I took a little license with her first wig, which is 14-year-old Priscilla’s real hair. It’s hard to know because all those photos are black and white, but you can tell it was much darker [brunette] and the style was a certain way. So I kept it at a light natural brown color that worked for Cailee and put her in the ponytail, which helped her look 14 years old. I planned that the hair would get longer and the colors would get richer and richer, and then the hair would get bigger and bigger as she evolved into the glammy looks.
She’s still got her natural hair color, but she’s getting glam. She’s trying to look more grown-up. So she’s teasing the hair and playing around with just a little bit of eyeliner. And then her mother gets upset when she sees her at the airport [after returning from her first trip to Graceland]. That was fun to do. Sofia wanted her to look like a wreck for that moment.

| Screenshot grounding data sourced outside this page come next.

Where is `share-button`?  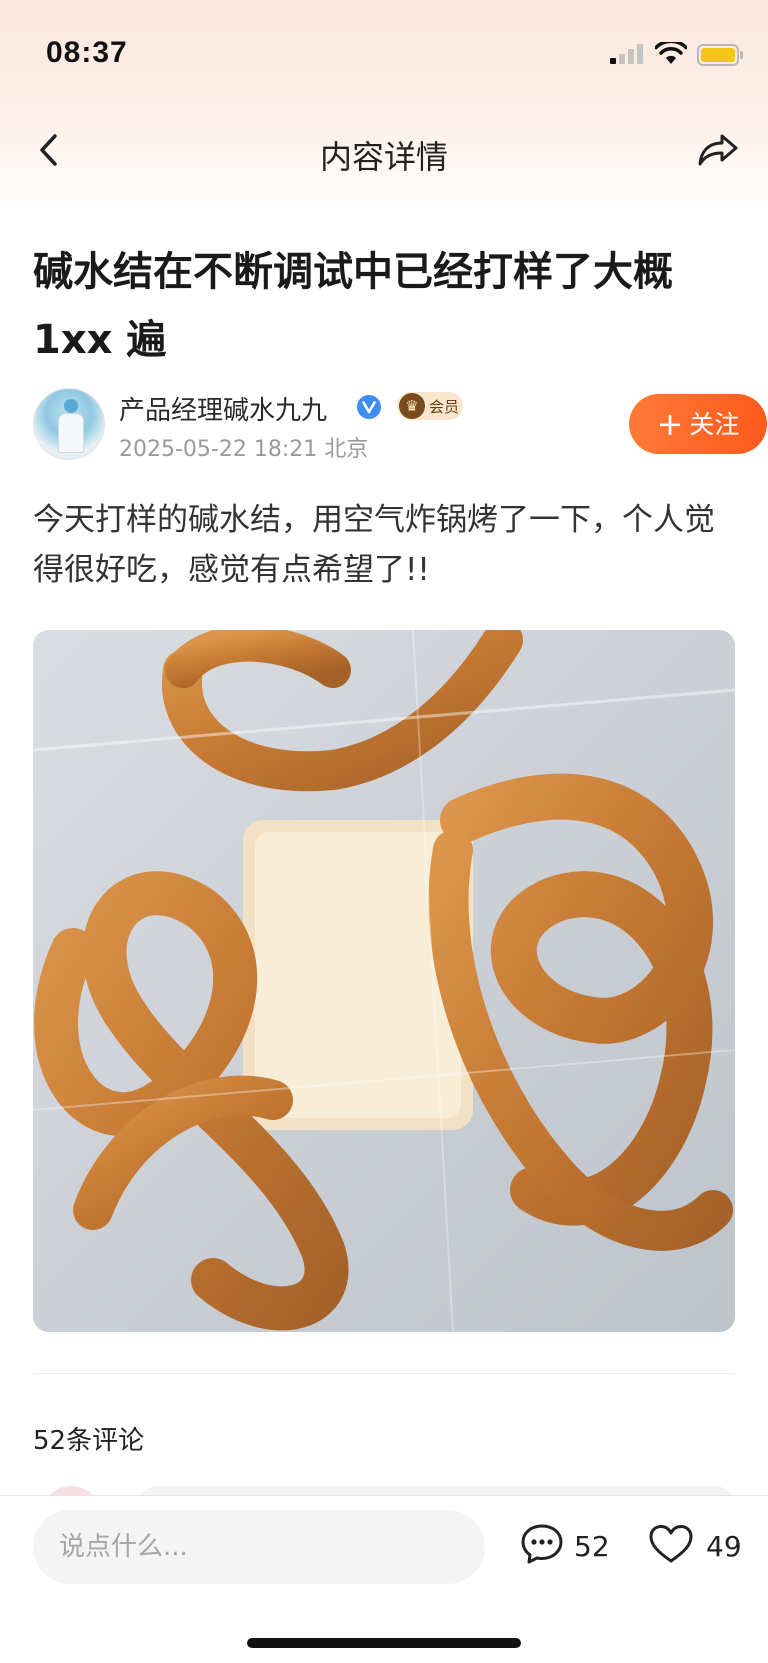
share-button is located at coordinates (718, 150).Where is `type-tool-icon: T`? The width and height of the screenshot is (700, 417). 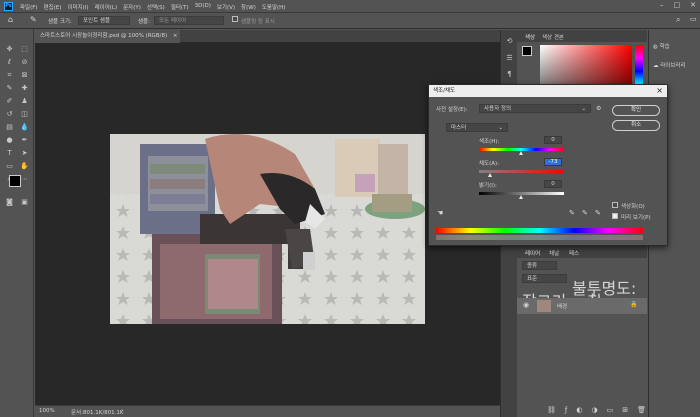
type-tool-icon: T is located at coordinates (10, 153).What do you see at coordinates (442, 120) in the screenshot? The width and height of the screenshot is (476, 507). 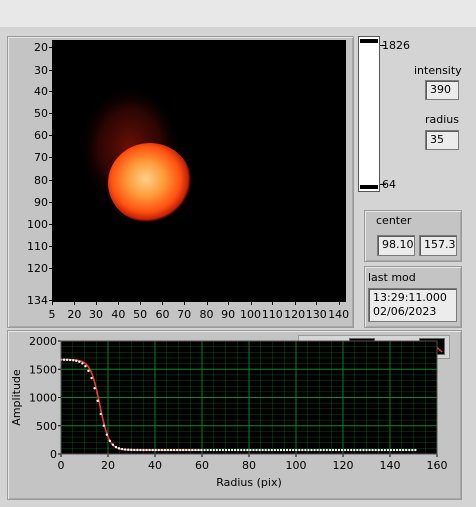 I see `radius-label: radius` at bounding box center [442, 120].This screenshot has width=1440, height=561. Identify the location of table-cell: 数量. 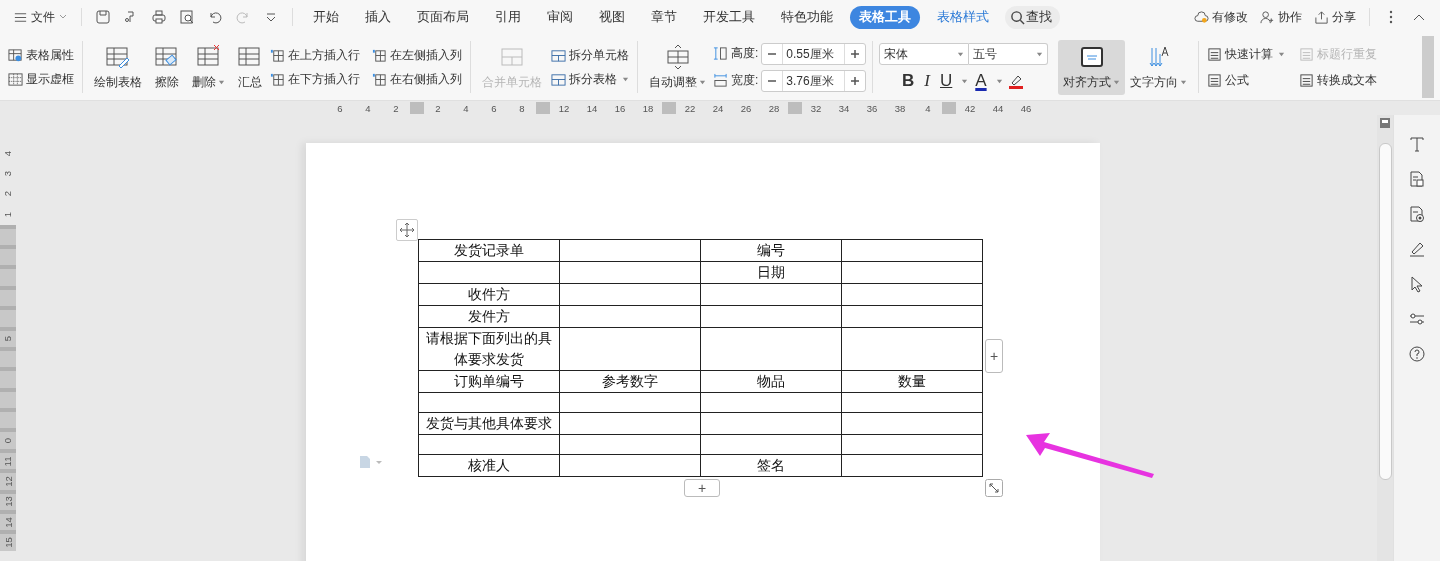
(912, 382).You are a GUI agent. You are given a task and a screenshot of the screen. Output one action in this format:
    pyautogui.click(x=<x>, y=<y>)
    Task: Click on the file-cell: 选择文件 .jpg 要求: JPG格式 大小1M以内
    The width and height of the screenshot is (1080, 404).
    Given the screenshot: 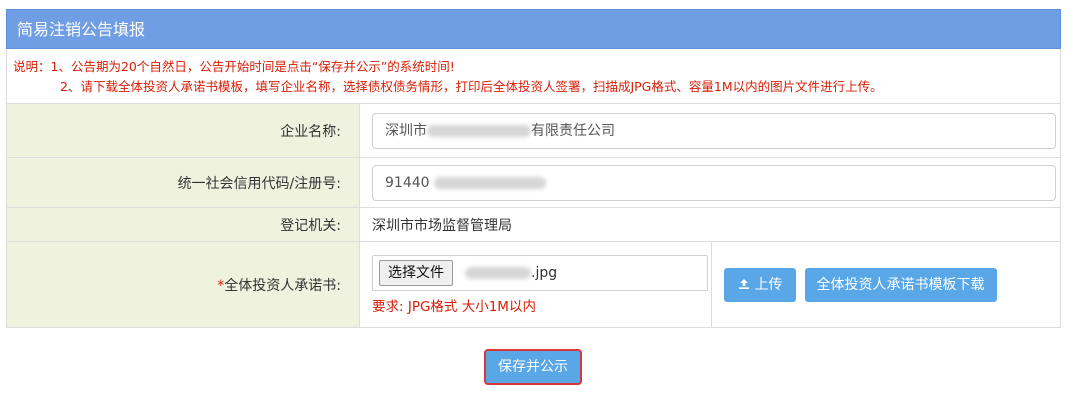 What is the action you would take?
    pyautogui.click(x=536, y=284)
     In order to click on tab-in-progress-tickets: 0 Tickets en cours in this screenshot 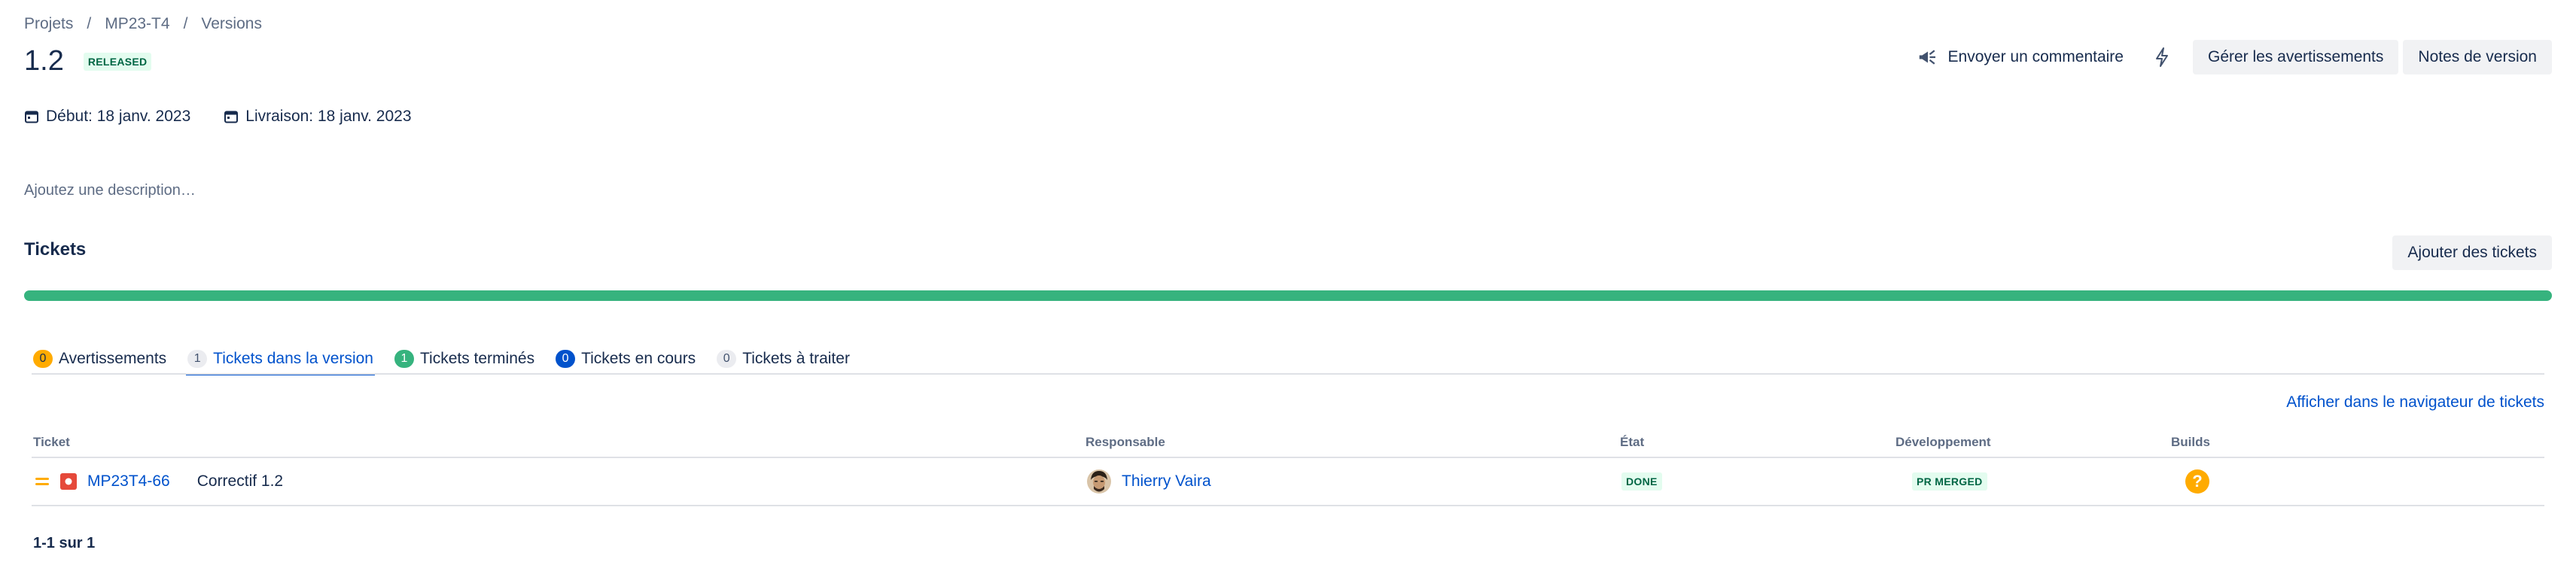, I will do `click(626, 358)`.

She’s doing everything Elvis wants. He’s dictating all her looks. She wants to look more grown-up. He’s hanging around with Nancy Sinatra and Ann-Margret, and there are all these sirens continually hanging around at Graceland.
Then we go into the reveal in the salon, which is her jet black wig with a bang. I purposely put the bang on that wig because she’s still young; we call that the baby-glam phase. She’s still a teenager and going to high school, but she’s all taken by Elvis and he’s telling her how to wear her hair, makeup, and clothes. But she’s not really grown-up yet. With that wig, I added a long tail for certain scenes when she had the little updo at school.
Her hair is an off-black color now, not jet black. And then the next wig you end up seeing is in the wedding, and it’s longer, there’s no bang, and it is a soft off-black color, but I added a lot of rich, warm tones to that. She’s mature now. She’s majorly glammed with that big, high feminine bouffant.
I called it the “big apex wig,” when she had Lisa Marie at the hospital. It’s a whole top, and it’s a vintage ’50s topper piece. It’s like putting another wig on top of a wig. Cailee didn’t complain at all about it being heavy or anything, but it had to have been. We would laugh at those moments when I’d be gluing her lace on and she’d be holding it.
It almost seems too big. I don’t know if I had the wig as big as Priscilla’s, but somehow Priscilla Presley pulled that off so effortlessly. It’s a fine balance, because I didn’t want it to be cosplay. I did dig my heels in the ground about wanting it to work for Cailee and not just doing an imitation. But I had to respect historical accuracy. I was always checking in with myself, always looking at pictures and looking at Cailee.
We go from that to the family-portrait look, we called it. Now her hair’s longer, but she’s getting out of the bouffant. And from there we go into the ’70s look. For the last wig, in 1972, I purposely chose a color variant from the first wig. There was something about the ’70s look—I shouldn’t speak for her, but I had a feeling that was Cailee’s favorite look. She loved wearing that wig. There was something about it on her, as well as the 14-year-old wig: It just looked so natural on her.
And then with the tanned makeup that Jo-Ann did, with a slight bit of shimmer in there, there was something empowering for Cailee when we put together the costume and the makeup and the hair. Like I said, I did try to respect real reference photos of Priscilla in that time, but I took a little more license because I wanted to show that arc from the beginning. Then, when she leaves [Elvis] at the end of the film, she’s found herself again and she’s doing what she wants with her hair and her look.